También él era un juguete en mis manos, que sabían acariciar su juguete hasta enardecerlo. Desde la primera vez en que me le acerqué perturbadoramente, hasta que al pobre se le paró. Y se la agarré con mis deditos a través del pantalón, masajeándosela maliciosamente hasta que se corrió en los pantalones. Luego se la saqué, se la mamé y le hice flor de paja hasta que volvió a correrse en medio de estertores. A partir de ahí lo tuve totalmente dominado con pajas y mamadas. Me veía y se ponía al palo. A veces le pedía dinero, para probar, nomás, mi poder. Fueron años muy felices para mí. Y pasaron muchísimos hombres de todas las edades por mis manos, boca y redondeces. Y debo confesar que me había vuelto adicta al sexo y mis conquistas proliferaban, desde niños hasta ancianos, probando mi poder sobre cada hombre que me gustaba. Sucumbían todos. Y mi cuerpo seguía desarrollándose y el dominio de mi sensualidad también. Así que no era muy fiel por esas épocas, aunque mis novios no lo sospechaban. Cuando veía un hombre ya estaba pensando en cómo hacer que me follara, o que me dejara chupársela, o que me lamiera el culo, ya sabes todas esas linduras. Y no me costaba mucho hacerlos rendirse a mí. A mis diecinueve años mis tetas, tan manoseadas y mamadas, habían alcanzado proporciones sumamente tentadoras. Mi culo se había desarrollado a la par y se había vuelto voluptuosamente gracioso. De modo que me divertí de lo lindo.
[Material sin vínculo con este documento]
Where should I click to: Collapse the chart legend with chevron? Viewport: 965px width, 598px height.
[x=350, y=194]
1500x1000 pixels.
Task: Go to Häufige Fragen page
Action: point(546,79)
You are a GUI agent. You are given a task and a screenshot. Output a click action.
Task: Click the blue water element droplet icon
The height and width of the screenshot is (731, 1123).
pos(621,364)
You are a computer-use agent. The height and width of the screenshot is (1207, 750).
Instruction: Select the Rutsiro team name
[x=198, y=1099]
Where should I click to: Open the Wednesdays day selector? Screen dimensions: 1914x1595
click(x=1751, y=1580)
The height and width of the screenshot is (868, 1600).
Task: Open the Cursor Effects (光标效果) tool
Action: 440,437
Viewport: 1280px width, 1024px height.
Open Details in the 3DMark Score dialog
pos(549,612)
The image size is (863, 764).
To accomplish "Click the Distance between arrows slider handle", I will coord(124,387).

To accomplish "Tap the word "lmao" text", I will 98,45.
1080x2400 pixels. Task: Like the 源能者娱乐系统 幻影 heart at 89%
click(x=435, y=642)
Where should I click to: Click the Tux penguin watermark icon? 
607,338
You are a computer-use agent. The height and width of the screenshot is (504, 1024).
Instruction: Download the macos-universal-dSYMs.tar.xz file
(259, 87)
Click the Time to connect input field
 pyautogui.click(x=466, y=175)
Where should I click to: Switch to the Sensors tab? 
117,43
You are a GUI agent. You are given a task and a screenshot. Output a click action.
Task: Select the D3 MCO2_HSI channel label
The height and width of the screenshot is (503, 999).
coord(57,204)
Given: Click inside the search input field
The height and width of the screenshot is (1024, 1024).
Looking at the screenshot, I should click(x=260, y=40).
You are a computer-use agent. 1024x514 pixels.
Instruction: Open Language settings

Hasta que apareció Armando, el que es actualmente mi esposo. Y ahí la liberada sexual voló, dejando su sitio a la esposa fiel, la que jamás buscaría se infiel, engañando a su marido. Y desde entonces soy feliz, tanto como puede serlo una mujer fiel y enamorada de su esposo. Los pensamientos impuros desaparecieron de mi mente, echando un piadoso manto sobre mi pasado. Y mis ojos jamás volvieron a mirar con deseo a ningún otro hombre.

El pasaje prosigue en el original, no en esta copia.